Auditrices
et auditeurs qui m’écoutez, bonjour. « Lève-toi, en marche ! »
Ainsi notre messianique président s’est-il adressé à notre république et de
toutes parts se sont levés ses membres paralysés. On se croirait dans un remake
de la bonne nouvelle d’il y a une vingtaine de siècle, mais en tant que nanar
managéro-entrepreneurial. Déjà on avait vu le petit Macron dans son berceau,
entouré des rois mages de l’ENA, de Bercy et de la Banque Rothschild avec
Hollande et Bayrou dans le rôle de l’âne et du bœuf. Puis il partit sur les
routes, nouvel enfant prodige autant que prodigue, Mozart de la finance,
Rimbaud de l’économie ainsi que fastueux Lucullus du quai de Bercy où il
multipliait les petits fours. Après s’être retiré pendant près de deux ans dans
le désert du ministère, il revint discourir sur les béatitudes que nous
promettent les entreprises, l’Europe et le monde mondialisé. Et maintenant, il
recrute des apôtres, mais point d’apôtres professionnels, seulement des
disciples estampillés, issus de ce qu’il a nommé la « société
civile ». Ah ! Société civile, que de belles et grandes choses se
feront sous ton égide !
Mais, en
fait, qu’est-ce donc que la « société civile » ? Vous aurez
compris qu’il ne s’agit nullement d’une société civile immobilière, financière
ou professionnelle. Pas plus qu’il ne faut opposer société civile à société
militaire. En quelque sorte, la société civile est au monde de la politique ce
que les laïcs sont au clergé, à savoir des non-professionnels de la politique
mais qui sont prêts à le devenir. En effet, un candidat à la députation qui
serait un candide en politique, jamais élu ni prébendé nulle part – ou si peu-,
quitterait, aussitôt élu, sa blanche toge de sociétaire civil pour devenir un
politicien et cela n’est pas le moindre des paradoxes. Jésus avait choisi ses
disciples parmi de simples pêcheurs et ceux-ci devinrent par ce fait, des
apôtres et mêmes pour quelques d’entre eux des évangélistes. Et c’est bien là
aussi que surgit la suprématie de ce président qui, sans être passé par la case
départ ni par la case prison ni par la case élection législative, se retrouve
par la grâce d’un seul scrutin, quoiqu’à deux tours, au sommet de l’Etat.
Mais, que
l’on se rassure, ces candides candidats ne seront pas tous élus car ils ne
possèdent pas toute la rouerie des vieux routards. Ensuite il se pourrait que
cela se passe comme dans certaines élections où de glorieux inconnus s’étaient
illustrés en se faisant élire puis plus tard en se faisant attraper la main
dans le pot de confiture. Mais foin de prédictions, revenons à nos
candidats-disciples-apôtres. Parmi ces derniers, d’aucuns n’auront pas à se
donner la peine de se présenter aux élections pour être nommés ministres. En
effet, il est question d’un gouvernement formé pour moitié d’experts de la
société civile. Et qu’est-ce donc qu’un expert de la société civile ?

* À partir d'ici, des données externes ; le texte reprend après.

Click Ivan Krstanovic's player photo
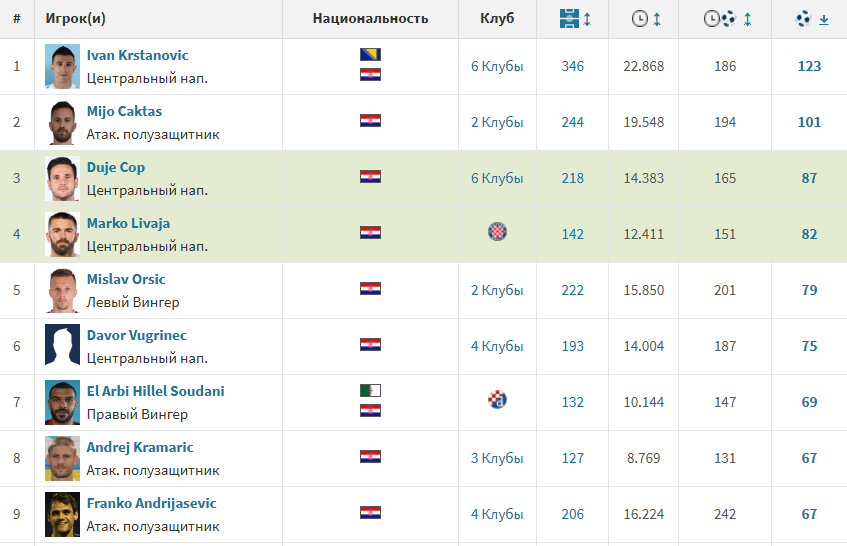The image size is (847, 546). (62, 66)
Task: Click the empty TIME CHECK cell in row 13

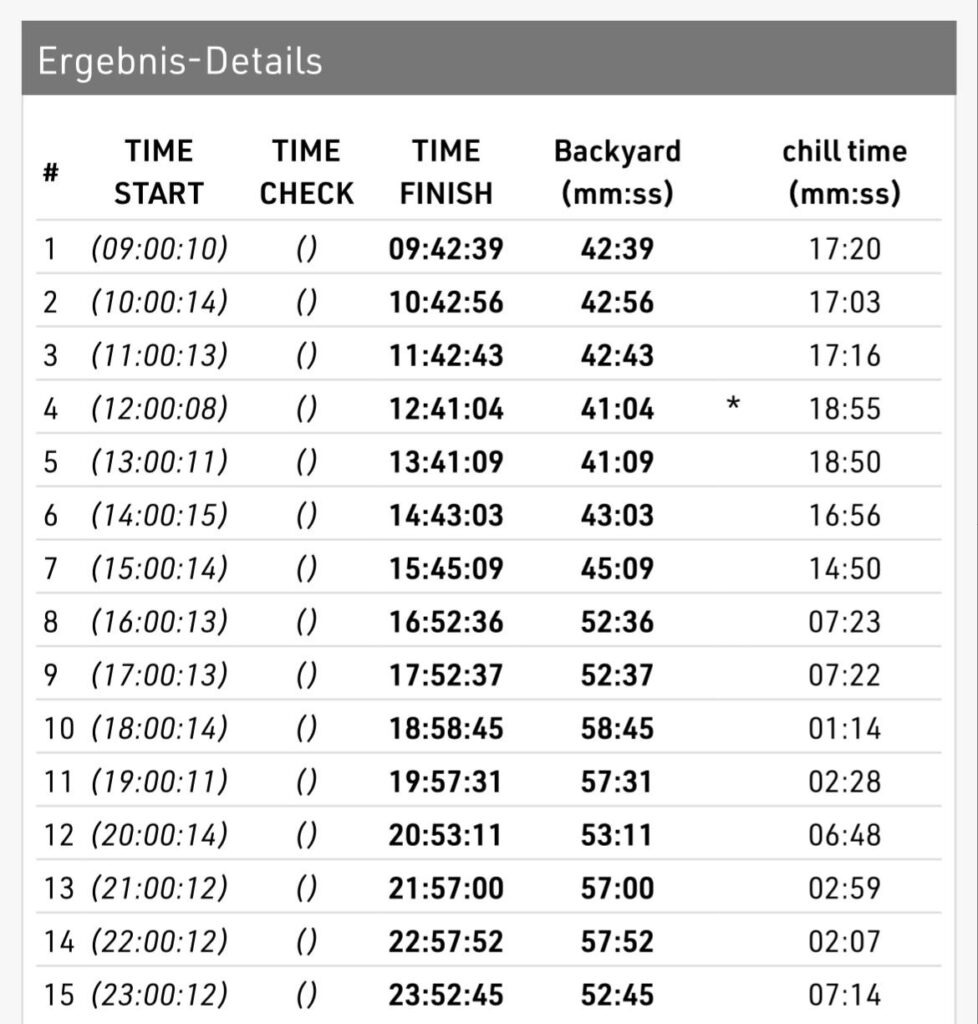Action: (307, 888)
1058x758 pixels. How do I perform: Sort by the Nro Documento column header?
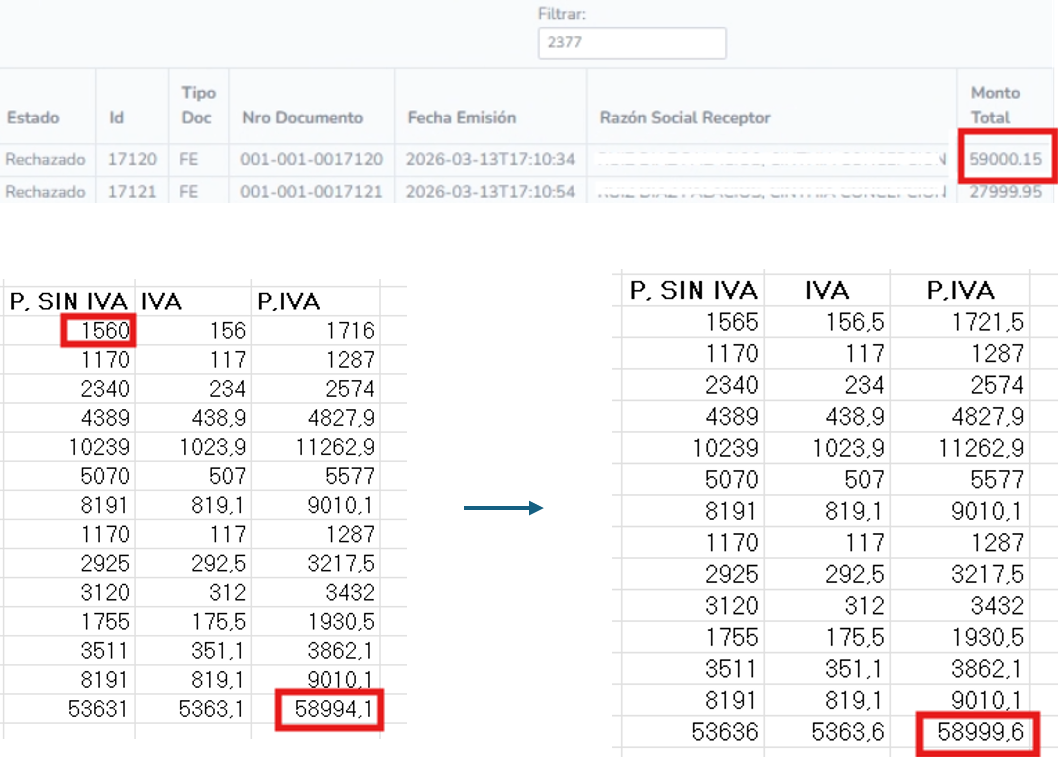pos(302,118)
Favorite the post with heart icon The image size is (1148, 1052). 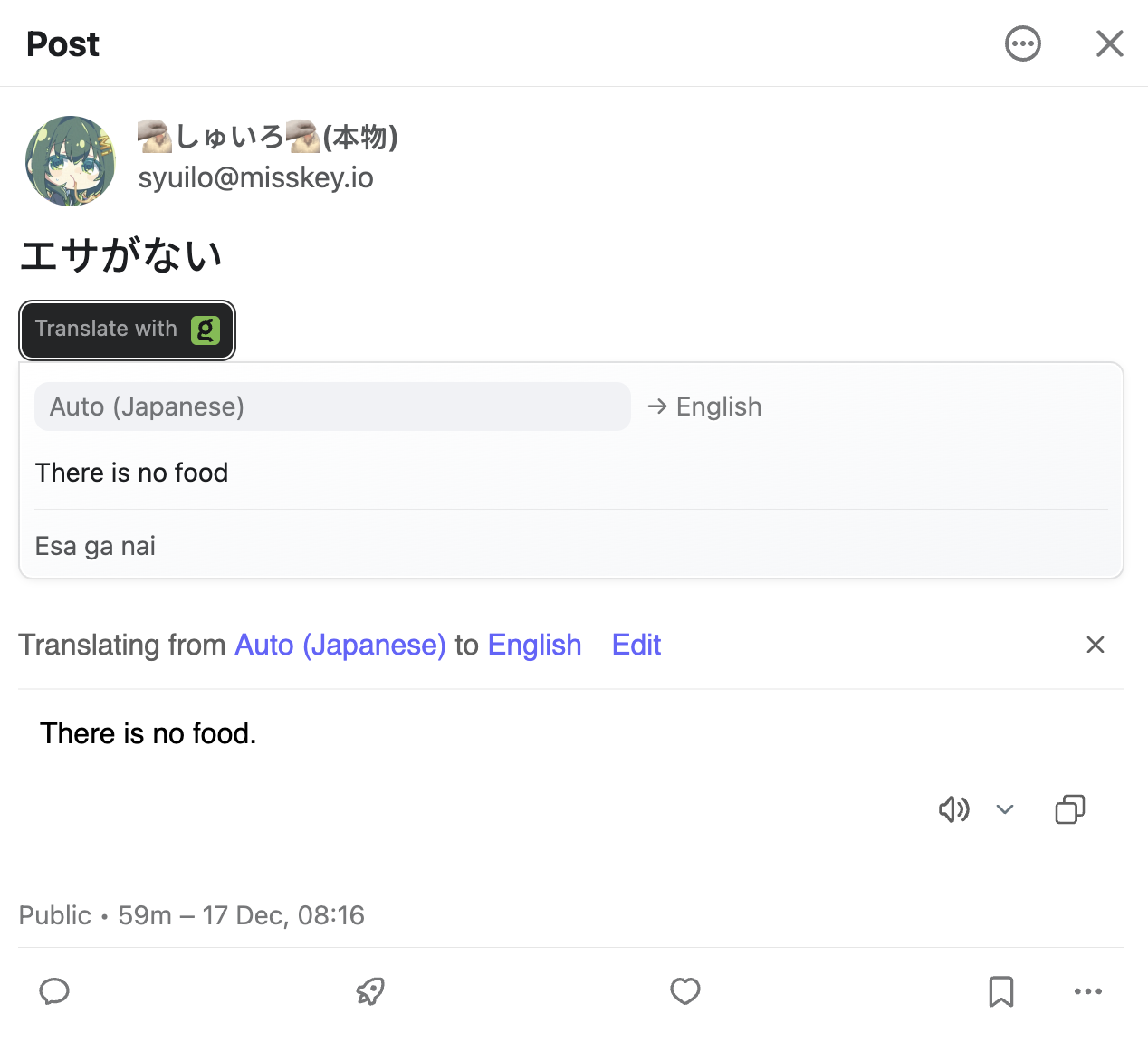point(685,991)
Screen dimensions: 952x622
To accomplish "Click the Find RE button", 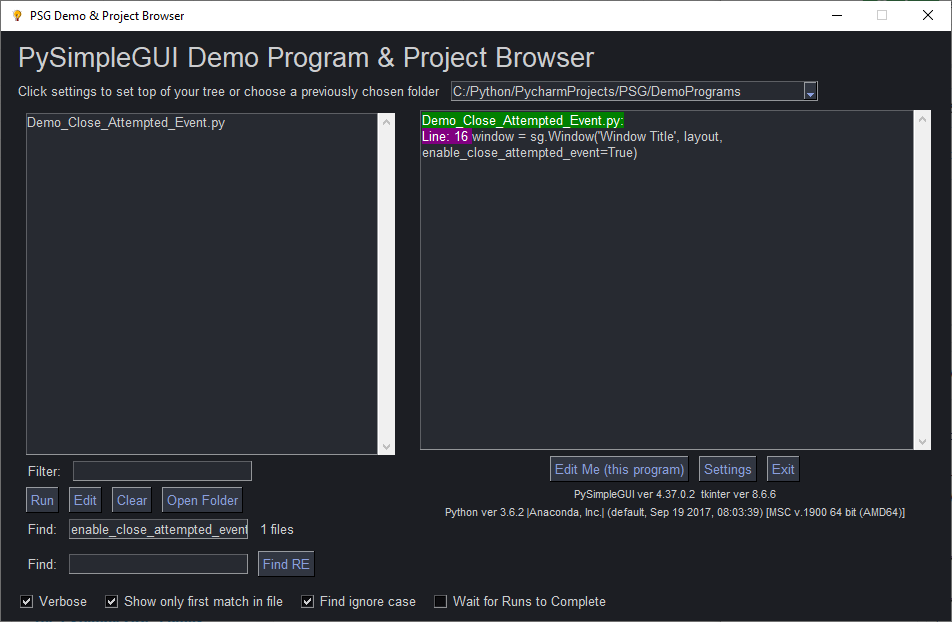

C’est quelqu’un qui sait. Et c’est un terrible handicap que le savoir. En
effet, dans un monde comme le nôtre, bien des gens croient tout savoir ou
presque et ce qu’ils ne savent pas, ils le trouvent dans un forum sur
Gloubeule. Tous ces gens parlent à tort et à travers, déblatèrent et vitupèrent
sans que leur parole ait le certificat d’authenticité que leur confère
l’expertise. La parole de l’expert n’est pas un chant d’oiseau mais c’est un
rouleau compresseur qui laisse derrière lui un sol plat, uniforme et
standardisé. La parole de l’expert est indubitable et sacrée. Car l’expert ne
se trompe jamais, c’est le seul homme libre et indépendant sur notre terre. Là
où l’homme de la rue se trompe, patauge dans l’erreur et s’empêtre dans ses
contradictions, l’expert assène une vérité certifiée. Il se nourrit des erreurs
des autres pour régurgiter de la vérité et ceux qui osent croire qu’il se
contredit sont victimes d’une simple illusion d’optique. Un gouvernement
d’experts venus de la société civile est le plus bel espoir totalisant de notre
monde scientifique, technique et marchand.
On voit
par-là que plus il y aura d’experts, plus il y aura de raisons qu’on espère.